Sunday, August 17, 2008

America - it ain't like it used to be

Harper's magazine, in its latest (September 2008) issue carries an article titled, "The Naughts," by Roger D. Hodge.

What follows are a few excerpts which I believe to be especially pertinent as we try to decipher just what the hell went wrong in the United States of America.

"The 2000s--perhaps we should call them the Naughts, since they will be remembered chiefly for their wants--were a decade in which the American Republic finally succumbed to a kind of autoimmune disorder, in which the social and political systems normally responsible for maintaining the healthy functioning of the body politic have instead turned against it with particular savagery, as if our very Constitution were an invasive foreign organism. The causes of the disorder are obscure. ... As with other diseases, this one masks itself with opportunistic infections, hides under assumed names, and thus has often escaped accurate diagnosis. The humdrum corruption of political machinery, the passivity of screen-addled citizens, ignorant pedagogues, job-gobbling immigrants, malevolent divines, greedy corporate grandees, the timidity of bourgeois journalists, the sinister conniving of neoconservative and liberal intellectuals, and homosexuals living in holy matrimony have all been adduced as causes of the national decline. Proximity cannot be denied, yet none of these putative causes appears to be sufficient to the magnitude of the disorder. What can be said with some certainty, however, is that we are now exiles in a strange land; America is no longer America.

"In one domain of our national life after another, the old American ideals and liberties have been replaced by their opposites. Torture, once a reliable attribute of Nazis, Communists, and Eastern despots, has become official government policy. The Department of Justice has been transformed into the corrupt instrument of a partisan agenda. Habeas corpus is but a fond memory, as is the Fourth Amendment, with its fellows soon to follow. ...

"The disease manifested itself almost everywhere at once, but the superficial effects were most spectacular in our national mirror: the Media, which absorbed and digested the once proud opposition of the Press and made it a mere legitimizer of horrors. The self-refuting absurdity of the Bush presidency, with its pretensions to manufacture an imperial reality, parallels the rise of the aggressively oxymoronic genre of 'Reality Television,' with all its unintentional ironies. ...

"... Not only have we been made to witness the betrayal of almost every promise made by our Founding Fathers, and seen their direst prophesies confirmed, we must also suffer the indignity of seeing our constitutional ideal turned into a shabby mockery of itself. ..."


That's enough. I have no answer. I can only weep for what once was. The America in which I grew up, while by no means without fault, did at least stand for something grand -- a vision of freedom and the possibility of goodness, undergirded by the Constitution.

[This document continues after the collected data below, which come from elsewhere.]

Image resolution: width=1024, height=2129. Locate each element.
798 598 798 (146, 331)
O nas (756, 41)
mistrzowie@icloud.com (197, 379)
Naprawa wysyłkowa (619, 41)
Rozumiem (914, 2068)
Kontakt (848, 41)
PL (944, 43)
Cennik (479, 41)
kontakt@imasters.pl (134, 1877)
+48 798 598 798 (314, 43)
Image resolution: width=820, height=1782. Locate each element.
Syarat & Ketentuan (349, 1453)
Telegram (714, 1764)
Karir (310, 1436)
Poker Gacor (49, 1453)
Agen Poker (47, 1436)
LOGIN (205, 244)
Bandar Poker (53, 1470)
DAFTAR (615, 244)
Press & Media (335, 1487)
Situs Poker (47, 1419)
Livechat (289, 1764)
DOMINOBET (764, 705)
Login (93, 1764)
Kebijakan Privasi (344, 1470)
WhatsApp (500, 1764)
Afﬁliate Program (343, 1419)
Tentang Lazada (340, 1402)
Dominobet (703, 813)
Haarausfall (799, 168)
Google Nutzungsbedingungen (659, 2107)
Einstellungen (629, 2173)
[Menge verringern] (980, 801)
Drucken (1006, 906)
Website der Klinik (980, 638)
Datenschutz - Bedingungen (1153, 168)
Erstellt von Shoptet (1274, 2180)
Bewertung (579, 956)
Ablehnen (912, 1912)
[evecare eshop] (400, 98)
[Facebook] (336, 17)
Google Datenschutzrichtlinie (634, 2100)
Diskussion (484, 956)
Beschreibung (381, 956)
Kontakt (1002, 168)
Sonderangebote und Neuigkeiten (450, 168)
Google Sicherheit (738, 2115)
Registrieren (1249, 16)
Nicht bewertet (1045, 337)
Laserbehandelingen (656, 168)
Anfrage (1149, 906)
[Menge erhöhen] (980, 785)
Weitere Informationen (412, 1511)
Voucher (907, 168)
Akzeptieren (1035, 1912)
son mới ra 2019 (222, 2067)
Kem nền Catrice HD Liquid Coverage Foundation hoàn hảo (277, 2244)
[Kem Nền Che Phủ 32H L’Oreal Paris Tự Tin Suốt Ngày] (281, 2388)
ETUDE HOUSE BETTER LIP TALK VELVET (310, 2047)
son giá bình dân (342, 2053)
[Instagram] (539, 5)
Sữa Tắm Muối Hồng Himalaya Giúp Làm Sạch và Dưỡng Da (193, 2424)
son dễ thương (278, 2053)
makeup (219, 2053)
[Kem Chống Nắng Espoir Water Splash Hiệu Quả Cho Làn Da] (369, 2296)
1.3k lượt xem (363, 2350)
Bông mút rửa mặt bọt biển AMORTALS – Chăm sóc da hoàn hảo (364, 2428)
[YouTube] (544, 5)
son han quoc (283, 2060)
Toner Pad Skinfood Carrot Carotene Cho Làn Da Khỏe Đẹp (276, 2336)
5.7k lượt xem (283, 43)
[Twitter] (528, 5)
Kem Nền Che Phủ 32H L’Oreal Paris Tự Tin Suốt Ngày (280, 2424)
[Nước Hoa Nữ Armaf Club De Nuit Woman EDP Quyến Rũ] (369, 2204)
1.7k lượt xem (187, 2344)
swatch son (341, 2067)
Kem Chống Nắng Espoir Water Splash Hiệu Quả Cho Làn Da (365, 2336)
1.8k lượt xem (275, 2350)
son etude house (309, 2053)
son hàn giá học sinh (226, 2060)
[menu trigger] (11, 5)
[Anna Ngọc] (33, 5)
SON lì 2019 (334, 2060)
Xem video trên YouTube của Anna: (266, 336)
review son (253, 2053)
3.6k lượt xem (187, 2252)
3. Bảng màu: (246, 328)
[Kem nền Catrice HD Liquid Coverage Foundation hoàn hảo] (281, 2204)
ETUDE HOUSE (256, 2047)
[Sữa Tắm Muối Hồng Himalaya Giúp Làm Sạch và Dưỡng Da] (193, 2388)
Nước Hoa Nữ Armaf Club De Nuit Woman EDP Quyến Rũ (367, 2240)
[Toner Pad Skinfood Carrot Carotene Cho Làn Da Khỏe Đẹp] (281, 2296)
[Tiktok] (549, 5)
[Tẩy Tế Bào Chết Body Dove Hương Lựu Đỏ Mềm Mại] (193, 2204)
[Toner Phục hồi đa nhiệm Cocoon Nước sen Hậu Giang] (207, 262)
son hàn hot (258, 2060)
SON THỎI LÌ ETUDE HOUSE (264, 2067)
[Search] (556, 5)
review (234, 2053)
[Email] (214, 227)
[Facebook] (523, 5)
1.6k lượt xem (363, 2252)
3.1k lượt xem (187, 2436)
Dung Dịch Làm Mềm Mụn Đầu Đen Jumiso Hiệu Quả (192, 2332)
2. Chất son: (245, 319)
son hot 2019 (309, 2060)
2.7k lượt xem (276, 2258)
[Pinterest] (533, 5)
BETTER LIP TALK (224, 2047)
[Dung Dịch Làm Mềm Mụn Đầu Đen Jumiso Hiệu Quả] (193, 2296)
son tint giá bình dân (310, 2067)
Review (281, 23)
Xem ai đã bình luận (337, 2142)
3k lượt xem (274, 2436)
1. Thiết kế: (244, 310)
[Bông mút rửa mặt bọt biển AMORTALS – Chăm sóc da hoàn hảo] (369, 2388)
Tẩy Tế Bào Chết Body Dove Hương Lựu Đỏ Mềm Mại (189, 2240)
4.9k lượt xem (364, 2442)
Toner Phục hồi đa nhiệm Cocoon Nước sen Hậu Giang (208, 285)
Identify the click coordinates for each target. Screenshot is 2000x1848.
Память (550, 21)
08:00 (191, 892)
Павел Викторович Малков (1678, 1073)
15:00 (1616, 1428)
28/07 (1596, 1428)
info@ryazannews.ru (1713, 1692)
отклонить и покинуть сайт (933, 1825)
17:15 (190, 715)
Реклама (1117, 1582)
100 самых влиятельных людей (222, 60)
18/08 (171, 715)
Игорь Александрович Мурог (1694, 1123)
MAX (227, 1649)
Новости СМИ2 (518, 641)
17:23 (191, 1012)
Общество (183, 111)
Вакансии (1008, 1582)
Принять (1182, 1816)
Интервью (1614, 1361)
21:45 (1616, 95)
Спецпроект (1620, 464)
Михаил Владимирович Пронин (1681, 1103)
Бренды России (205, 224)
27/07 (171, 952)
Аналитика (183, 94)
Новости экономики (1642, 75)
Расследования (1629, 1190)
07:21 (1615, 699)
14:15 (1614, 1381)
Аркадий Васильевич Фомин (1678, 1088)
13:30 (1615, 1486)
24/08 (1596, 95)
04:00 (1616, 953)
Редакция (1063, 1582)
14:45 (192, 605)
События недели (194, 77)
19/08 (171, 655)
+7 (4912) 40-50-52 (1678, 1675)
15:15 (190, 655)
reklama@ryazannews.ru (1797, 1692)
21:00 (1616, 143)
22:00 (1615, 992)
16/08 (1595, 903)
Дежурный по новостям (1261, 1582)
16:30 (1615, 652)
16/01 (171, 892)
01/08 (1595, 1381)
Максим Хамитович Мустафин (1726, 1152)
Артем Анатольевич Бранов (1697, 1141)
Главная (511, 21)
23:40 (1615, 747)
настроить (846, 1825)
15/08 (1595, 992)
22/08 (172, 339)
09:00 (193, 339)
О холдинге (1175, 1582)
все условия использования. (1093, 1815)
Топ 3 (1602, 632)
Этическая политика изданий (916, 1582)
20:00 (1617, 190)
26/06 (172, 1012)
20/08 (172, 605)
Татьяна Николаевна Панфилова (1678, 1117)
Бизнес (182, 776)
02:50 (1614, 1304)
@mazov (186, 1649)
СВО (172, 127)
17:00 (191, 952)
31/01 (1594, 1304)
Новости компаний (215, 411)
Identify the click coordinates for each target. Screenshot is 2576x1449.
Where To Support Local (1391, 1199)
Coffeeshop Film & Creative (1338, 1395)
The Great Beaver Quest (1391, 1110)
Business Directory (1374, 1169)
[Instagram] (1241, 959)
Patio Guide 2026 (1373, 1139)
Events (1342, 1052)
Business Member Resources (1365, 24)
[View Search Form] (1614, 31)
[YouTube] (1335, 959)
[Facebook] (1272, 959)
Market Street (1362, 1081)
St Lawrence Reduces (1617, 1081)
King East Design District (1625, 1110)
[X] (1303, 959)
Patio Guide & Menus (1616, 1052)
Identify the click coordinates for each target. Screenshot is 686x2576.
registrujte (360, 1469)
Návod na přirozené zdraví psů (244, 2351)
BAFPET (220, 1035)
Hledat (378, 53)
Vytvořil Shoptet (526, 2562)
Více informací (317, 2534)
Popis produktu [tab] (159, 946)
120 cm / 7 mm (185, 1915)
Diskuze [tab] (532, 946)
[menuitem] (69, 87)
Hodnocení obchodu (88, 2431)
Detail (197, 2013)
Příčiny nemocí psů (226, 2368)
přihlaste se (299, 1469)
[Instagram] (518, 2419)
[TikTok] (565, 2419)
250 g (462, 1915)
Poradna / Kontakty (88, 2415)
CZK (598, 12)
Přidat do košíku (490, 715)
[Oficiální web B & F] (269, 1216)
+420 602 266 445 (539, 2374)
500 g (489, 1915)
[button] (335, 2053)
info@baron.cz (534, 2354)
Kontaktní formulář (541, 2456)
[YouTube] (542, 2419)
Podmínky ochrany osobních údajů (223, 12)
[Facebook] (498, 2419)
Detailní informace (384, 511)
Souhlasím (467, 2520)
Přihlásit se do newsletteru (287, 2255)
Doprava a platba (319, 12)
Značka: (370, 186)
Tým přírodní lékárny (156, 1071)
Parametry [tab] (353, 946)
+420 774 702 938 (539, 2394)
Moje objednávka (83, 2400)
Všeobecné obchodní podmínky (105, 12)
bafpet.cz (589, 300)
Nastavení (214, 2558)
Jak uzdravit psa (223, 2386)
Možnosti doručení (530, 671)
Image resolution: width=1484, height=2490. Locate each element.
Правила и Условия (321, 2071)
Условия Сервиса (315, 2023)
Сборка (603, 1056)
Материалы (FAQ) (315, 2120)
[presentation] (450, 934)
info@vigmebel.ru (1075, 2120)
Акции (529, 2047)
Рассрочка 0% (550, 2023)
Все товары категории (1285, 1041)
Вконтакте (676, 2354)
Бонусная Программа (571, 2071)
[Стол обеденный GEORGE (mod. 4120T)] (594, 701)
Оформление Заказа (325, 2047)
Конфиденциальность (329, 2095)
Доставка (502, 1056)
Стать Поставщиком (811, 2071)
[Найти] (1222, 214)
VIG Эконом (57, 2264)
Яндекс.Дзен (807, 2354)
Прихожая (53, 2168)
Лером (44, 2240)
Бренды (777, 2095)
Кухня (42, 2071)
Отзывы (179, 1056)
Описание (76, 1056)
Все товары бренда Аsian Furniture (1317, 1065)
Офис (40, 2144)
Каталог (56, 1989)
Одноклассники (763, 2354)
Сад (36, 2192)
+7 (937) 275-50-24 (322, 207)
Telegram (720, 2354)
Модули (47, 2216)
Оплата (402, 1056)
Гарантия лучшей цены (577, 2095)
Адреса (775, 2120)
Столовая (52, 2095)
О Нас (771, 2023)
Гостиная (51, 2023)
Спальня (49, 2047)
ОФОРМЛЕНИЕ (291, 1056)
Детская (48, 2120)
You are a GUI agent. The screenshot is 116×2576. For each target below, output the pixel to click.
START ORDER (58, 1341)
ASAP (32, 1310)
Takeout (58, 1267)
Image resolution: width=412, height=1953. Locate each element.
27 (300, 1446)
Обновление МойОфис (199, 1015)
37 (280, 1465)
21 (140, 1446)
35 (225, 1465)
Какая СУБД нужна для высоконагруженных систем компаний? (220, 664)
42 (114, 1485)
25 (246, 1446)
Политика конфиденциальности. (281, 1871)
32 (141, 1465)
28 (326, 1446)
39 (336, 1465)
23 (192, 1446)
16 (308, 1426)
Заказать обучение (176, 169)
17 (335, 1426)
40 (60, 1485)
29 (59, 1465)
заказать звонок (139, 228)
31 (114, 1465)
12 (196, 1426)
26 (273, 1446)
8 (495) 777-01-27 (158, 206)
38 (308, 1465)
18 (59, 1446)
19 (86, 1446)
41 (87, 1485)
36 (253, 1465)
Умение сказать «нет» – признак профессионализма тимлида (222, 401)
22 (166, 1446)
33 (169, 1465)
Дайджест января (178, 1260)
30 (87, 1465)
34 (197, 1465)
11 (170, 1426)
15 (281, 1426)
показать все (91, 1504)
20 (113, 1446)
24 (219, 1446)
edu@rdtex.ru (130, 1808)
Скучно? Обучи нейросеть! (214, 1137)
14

It ain't like it used to be! In eight god-forsaken years a tinpot dictator and his hired henchmen have turned what was once possible greatness into a broken-down banana republic, ruled not by law but by whims of power.

1 comment:

Anonymous said...

We have what we now have. I see it as not as free as it once was. I see a one party rule that took away more than it gave in return. Soon, we may have a different party ruling but I doubt if they will be willing or able to return us to whatever we had before. It will be hard to give up power just because the other party installed it. I see a materialistic philosophy that ignores reality as long as we each are doing ok. We accept a tiny minority to serve as our warriors. They fight and die, while we buy bumper stickers to show we support them. They are left to serve more rotations than we have ever asked our warriors to do. Sometimes they are ill equipped but we do not know about it, so it isn’t happening, unless it is our family that is sufferings. We had years of Republican majorities that preferred to blame the reduction in military might on the previous administration. Nothing changed when one party rule took over. I do not see huge changes occurring even if the party of change takes over. I see less if the same old party wins again.